**WHAT YOU SHOULD DO**
Continue the passage on sub-THz radar for autonomous marine vessels, starting right after its final sentence.

Research on autonomous ground vehicles, guided by various sensors (lidar, acoustic, radar), has existed for many decades and the technology is now relatively mature. In contrast, research in autonomous operation in the marine environment is less mature but evolving rapidly. The key enabler will be the role of advanced electronics to provide vessels with full intelligence to facilitate autonomous operation with sensing and processing capabilities superior to those of a human.

The requirements for sensing capabilities to provide situational awareness to small and medium vessels in the dynamic marine environment include (i) maintaining safety of the boat and humans and animals in the water which requires the robust all-weather day/night detection and classification of objects in the water and (ii) adaptive path planning which requires wave profiling of the local sea surface and the detection of hazardous large waves. We assert that the key sensor modality to satisfy these requirements is novel sub-THz radar operating in the 140-340 GHz frequency spectrum. Sub-THz radar offers the advantages of very high resolution sensing with very compact sensors and the ability to penetrate obscuring conditions. Such radars will be able to measure a range of parameters from the sea surface and objects within it including range, cross-range, bulk Doppler, micro-Doppler and radar cross section (RCS). This information can then be processed to detect, track and classify objects in the scene and provide information to decision making tools used in the control of autonomous vessels.

**ENTRIES PROVIDED**
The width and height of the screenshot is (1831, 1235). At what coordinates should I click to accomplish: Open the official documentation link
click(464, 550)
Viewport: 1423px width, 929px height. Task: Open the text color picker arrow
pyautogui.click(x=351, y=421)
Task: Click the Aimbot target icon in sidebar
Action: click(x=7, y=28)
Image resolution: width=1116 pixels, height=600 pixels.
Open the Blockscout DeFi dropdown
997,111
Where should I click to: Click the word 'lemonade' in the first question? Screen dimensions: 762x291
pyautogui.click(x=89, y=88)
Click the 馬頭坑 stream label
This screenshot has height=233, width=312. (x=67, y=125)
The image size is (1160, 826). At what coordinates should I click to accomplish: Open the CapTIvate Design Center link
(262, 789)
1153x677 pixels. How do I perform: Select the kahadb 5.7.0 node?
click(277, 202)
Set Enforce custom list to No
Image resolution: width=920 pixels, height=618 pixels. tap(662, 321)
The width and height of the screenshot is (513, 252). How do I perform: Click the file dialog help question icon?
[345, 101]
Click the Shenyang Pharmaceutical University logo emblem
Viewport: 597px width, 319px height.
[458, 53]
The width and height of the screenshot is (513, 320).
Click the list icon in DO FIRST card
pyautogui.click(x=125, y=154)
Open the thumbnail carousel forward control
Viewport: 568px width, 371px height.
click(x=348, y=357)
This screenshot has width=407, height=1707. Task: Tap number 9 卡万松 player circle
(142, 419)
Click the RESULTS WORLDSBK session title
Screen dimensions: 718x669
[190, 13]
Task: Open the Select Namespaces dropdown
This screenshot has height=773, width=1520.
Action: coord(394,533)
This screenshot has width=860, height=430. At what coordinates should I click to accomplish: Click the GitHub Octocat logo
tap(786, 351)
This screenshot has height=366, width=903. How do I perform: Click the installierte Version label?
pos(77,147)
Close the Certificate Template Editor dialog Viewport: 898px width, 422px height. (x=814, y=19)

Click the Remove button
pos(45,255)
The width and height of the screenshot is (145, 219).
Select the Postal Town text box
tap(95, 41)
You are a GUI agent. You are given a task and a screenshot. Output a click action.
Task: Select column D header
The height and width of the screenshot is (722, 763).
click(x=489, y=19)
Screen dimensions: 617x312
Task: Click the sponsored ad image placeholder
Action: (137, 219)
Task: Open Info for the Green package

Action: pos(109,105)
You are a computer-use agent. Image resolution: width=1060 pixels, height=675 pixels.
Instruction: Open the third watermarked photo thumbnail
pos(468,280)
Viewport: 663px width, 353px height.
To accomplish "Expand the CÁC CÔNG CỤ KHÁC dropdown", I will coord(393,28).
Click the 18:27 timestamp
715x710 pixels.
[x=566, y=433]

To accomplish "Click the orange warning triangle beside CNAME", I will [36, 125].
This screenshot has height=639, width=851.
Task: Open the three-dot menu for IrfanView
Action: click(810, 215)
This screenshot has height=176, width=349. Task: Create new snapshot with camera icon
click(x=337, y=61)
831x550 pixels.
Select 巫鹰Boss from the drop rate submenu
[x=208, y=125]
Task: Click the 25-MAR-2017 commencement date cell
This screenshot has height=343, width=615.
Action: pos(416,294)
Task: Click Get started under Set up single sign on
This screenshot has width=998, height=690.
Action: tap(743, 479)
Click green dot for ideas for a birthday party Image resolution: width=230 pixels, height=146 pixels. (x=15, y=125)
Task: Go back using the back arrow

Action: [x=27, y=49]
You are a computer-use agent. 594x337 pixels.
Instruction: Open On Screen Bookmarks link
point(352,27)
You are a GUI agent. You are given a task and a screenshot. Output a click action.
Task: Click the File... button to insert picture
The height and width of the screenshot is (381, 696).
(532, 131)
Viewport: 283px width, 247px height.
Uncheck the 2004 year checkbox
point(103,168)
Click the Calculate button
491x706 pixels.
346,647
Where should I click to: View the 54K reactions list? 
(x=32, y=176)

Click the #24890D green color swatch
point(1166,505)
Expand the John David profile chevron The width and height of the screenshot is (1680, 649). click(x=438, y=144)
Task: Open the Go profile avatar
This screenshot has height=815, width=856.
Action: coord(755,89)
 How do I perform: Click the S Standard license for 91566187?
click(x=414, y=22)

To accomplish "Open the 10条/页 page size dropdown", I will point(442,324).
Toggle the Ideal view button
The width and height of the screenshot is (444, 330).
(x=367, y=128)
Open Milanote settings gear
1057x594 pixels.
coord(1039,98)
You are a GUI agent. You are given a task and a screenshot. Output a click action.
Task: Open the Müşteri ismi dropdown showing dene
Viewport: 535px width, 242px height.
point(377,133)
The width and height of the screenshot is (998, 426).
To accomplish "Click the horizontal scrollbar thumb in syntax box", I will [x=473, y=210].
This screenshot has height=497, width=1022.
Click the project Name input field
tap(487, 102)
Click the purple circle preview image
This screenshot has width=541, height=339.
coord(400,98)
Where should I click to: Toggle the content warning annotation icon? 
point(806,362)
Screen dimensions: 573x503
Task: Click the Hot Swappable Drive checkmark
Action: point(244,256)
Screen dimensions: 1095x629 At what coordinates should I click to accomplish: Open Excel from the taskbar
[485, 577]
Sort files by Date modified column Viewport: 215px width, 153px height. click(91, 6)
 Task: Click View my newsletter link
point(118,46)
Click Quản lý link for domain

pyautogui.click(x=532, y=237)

**OUTPUT**
During this PhD the candidate will collaborate very closely with the wider research team of colleagues in the Sea Mammal Research Unit at St Andrews and in the Microwave Integrated Systems Laboratory (MISL) at the University of Birmingham, plus our broad range of industrial Project Partners who are supporting the project.

The research will focus strongly on the field collection of radar data at maritime locations around the UK during multiple field trips – currently there is an almost complete lack of data on sub-THz properties of the marine environment so a primary aim of the project is to collect extensive data sets. Based on these data sets, research tasks will include:

• Modelling and analysis of sub-THz sea clutter
• Modelling and analysis scattering from objects in the sea including sea mammals
• Modelling and analysis of atmospheric propagation effects in the marine boundary layer
• Development of signal processing algorithms for detection & tracking
• Development of image analysis and classification methods
• Investigation of adaptive waveform design suitable for cognitive radar operation

The candidate should have a degree in Physics or Electronic Engineering, ideally with some knowledge of radar, signal processing or microwave technology. Familiarity with MATLAB and C programming would be an advantage.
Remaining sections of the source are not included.